§ What is being asked
Which of the lines in the listing that follows hold "Data"? Pull each one out.
BEGIN Supplied entries
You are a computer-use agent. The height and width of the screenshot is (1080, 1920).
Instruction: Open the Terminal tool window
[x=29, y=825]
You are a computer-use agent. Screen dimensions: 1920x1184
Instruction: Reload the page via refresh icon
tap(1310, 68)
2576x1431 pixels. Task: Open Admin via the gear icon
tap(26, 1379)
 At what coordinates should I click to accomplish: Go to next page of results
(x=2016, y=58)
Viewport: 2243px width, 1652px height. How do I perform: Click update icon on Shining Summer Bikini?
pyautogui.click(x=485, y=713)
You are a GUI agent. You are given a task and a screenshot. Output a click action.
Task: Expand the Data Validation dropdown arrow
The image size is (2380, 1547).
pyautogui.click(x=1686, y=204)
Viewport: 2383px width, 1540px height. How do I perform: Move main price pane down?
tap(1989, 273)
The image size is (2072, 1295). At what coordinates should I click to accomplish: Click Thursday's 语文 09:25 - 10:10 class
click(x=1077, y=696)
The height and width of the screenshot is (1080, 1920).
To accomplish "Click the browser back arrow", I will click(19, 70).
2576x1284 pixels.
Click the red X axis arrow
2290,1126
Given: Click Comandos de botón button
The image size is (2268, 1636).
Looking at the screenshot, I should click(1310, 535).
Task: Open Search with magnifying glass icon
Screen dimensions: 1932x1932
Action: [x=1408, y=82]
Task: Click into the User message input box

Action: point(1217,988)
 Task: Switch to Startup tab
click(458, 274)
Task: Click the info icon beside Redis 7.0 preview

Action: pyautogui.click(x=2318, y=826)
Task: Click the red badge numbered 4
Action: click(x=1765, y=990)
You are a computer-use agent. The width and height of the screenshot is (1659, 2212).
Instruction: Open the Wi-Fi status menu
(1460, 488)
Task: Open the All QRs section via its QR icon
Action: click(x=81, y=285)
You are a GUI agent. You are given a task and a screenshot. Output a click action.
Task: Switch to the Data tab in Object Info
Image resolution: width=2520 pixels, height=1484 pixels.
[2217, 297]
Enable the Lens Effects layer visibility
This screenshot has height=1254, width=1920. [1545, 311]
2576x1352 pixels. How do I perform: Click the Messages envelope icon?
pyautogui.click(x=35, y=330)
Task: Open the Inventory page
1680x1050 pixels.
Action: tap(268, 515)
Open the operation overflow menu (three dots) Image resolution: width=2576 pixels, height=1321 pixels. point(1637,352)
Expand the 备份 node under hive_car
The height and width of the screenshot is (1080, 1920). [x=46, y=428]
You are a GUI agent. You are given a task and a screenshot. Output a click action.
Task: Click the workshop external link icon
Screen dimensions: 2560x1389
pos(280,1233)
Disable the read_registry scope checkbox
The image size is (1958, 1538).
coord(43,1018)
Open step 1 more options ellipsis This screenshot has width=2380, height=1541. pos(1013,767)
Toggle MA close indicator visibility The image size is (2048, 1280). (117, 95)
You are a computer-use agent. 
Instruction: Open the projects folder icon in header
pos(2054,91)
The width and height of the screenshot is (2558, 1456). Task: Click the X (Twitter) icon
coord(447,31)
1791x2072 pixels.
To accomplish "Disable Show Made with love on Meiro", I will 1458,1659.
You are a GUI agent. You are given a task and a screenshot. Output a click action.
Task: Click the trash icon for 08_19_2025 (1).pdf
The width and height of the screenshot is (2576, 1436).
END Supplied entries
§ Answer for the task
Task: Expand the Data Validation dropdown arrow
Task: Switch to the Data tab in Object Info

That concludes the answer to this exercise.